多 田「連絡あったよ。明日、五芒星島に行く
  と」
    多田の前に立っている人──暗い影で姿
    は見えない。
多 田「船のチケットは手配した。特別な人間し
  か行けないからね、あそこは」
    ソファに座っている人──暗い影で姿は
    見えない。
多 田「デカいネタ掴んできますって意気込んで
  たよ(微笑み)さてさて、どうなることや
  ら」
 
○船着き場(日替わり)
 
    豪華クルーザー──。
朔 夜「(見て)すげぇ……この船か」
    「古賀さん」の声。
朔 夜「(振り向く)」
笹佐々の助(45)「あんたが、古賀さんだろ」
朔 夜「そうですけど」
 笹 「多田さんから聞いてるよ」
朔 夜「もしかして編集長が手配してくれた船
  の」
 笹 「船長の笹佐々の助だ」
朔 夜「ささ、さ……珍しい名前ですね」
 笹 「準備は出来てんだろ。

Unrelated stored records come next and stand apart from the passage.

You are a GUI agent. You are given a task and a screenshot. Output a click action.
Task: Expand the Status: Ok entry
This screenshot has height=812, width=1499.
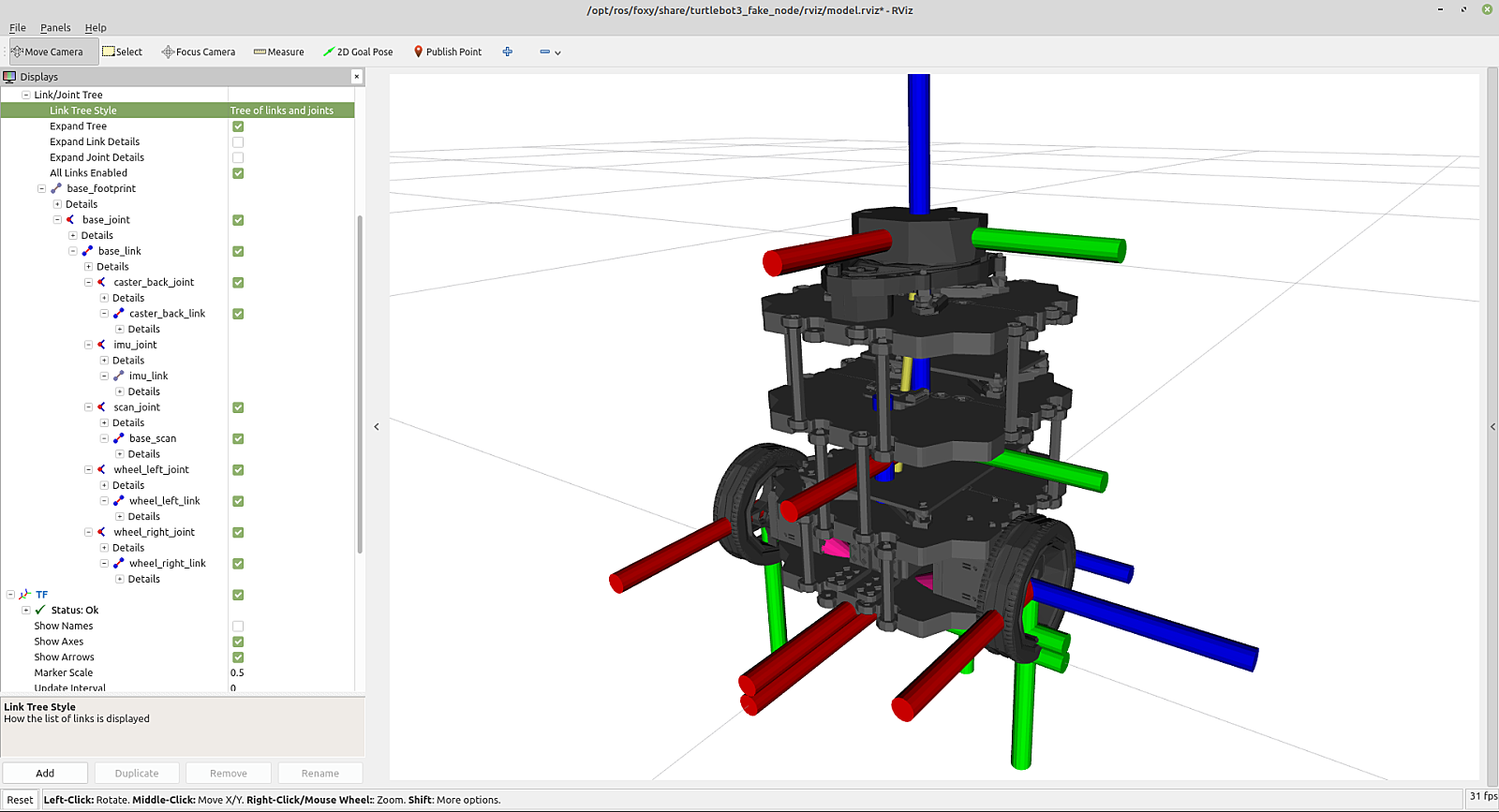coord(26,611)
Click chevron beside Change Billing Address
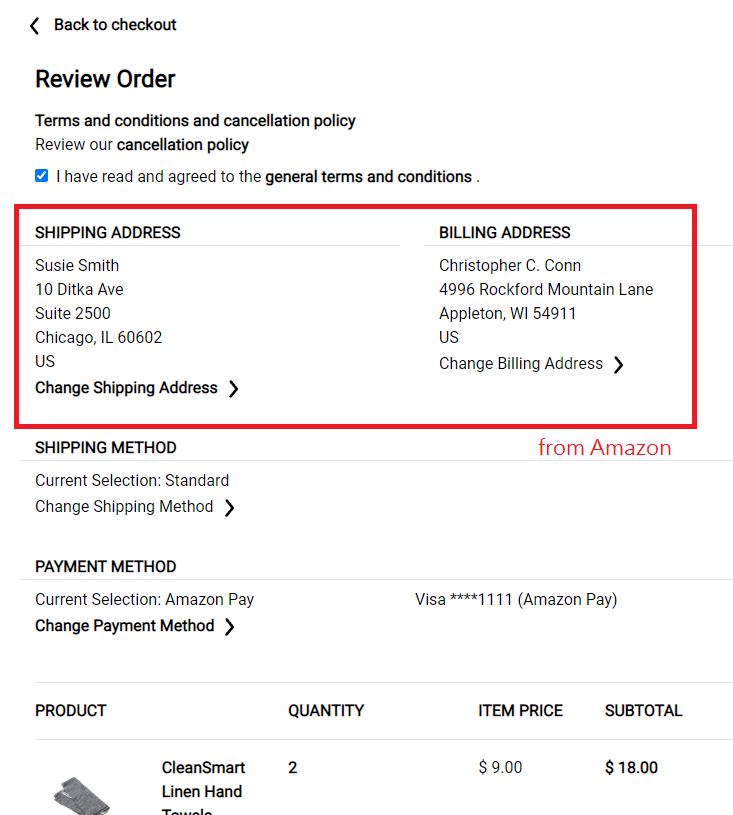 pos(618,365)
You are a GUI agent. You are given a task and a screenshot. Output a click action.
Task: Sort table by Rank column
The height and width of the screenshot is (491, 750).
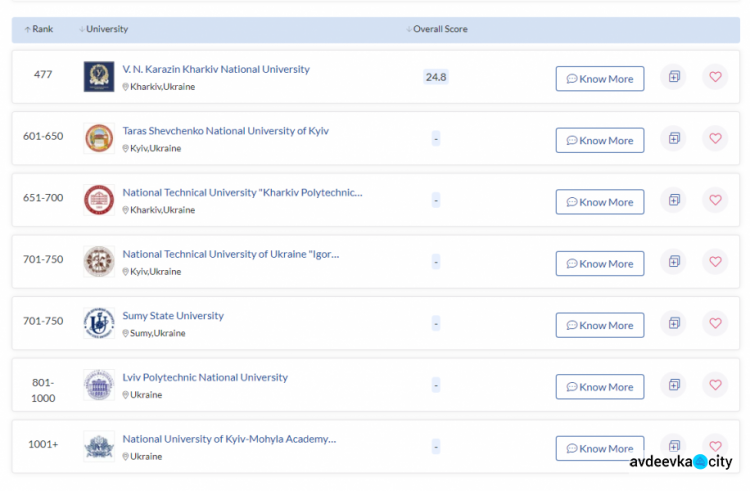point(39,29)
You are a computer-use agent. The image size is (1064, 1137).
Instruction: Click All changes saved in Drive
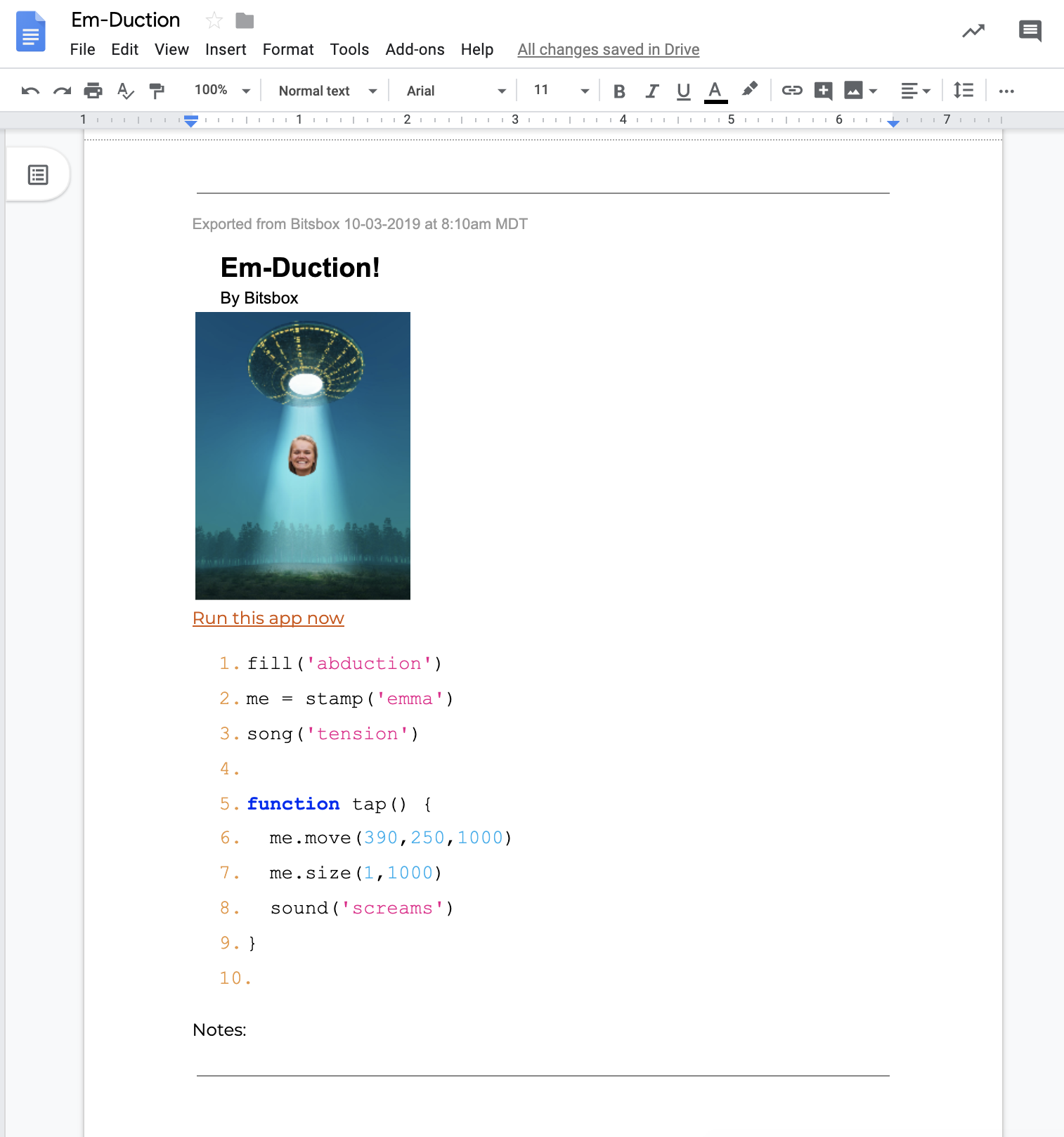[x=608, y=50]
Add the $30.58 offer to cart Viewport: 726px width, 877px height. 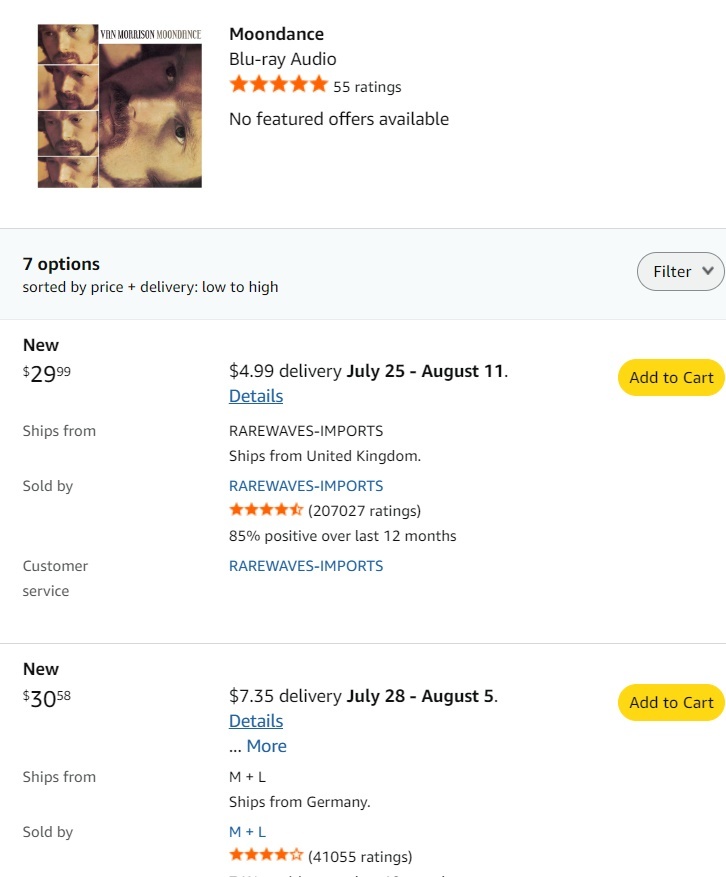coord(671,702)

出発するぞ」
    クルーザーとは反対方向に行く笹。
朔 夜「どこ行くんですか(クルーザーを指し
  て)船はこれじゃ」
 笹 「何馬鹿なこと言ってんだ。あれだ(指
  す)」
    小さい漁師船──。
朔 夜「嘘ぉ」
 
○朧島(五芒星島)・各所
 
    着陸する自家用ジェット──出て来る藤
    原兼次(25)。
男性マネージヤー「試合をほっぽり出してまで来
  るほど、重要なことなんですか」
兼 次「ああ、三冠王よりもな」
      *    *    *
    ヘリポートに着陸するヘリ──出て来る
    岩崎大二郎(27)。
    大二郎の周りをSPが囲んでいる。
女性秘書「総理候補」
大二郎「ここでは、ただの岩崎大二郎だよ」
      *    *    *
    到着する豪華クルーザー──出て来る安
    田武人(30)。
船 長「大丈夫なんですか、手術は」
武 人「1週間で全て終わらせたから」
船 長「全て?」
武 人「30人ほどかな。全員助けたよ」
船 長「凄い」
武 人「僕は天才だから」
      *    *    *
    部屋の中で絵を描いている松平歩(22)。
 歩 「(集中して描いている)」
    歩の周りには多くの絵が描かれたキャン
    バスが乱雑に置かれている。※背中越しで
    顔は見えない。
 
○月神神社・外景
 
    石段の上に立てられた祠──。
 
○同・中
 
    ──には誰もいない。静か。
    奥はレースのカーテンで覆われている。
    レースカーテン内で座る巫女姿の少女・
    月神るな(19)。
る な「(前を見据え)……」
 
○海
 
    漁師船に乗っている朔夜。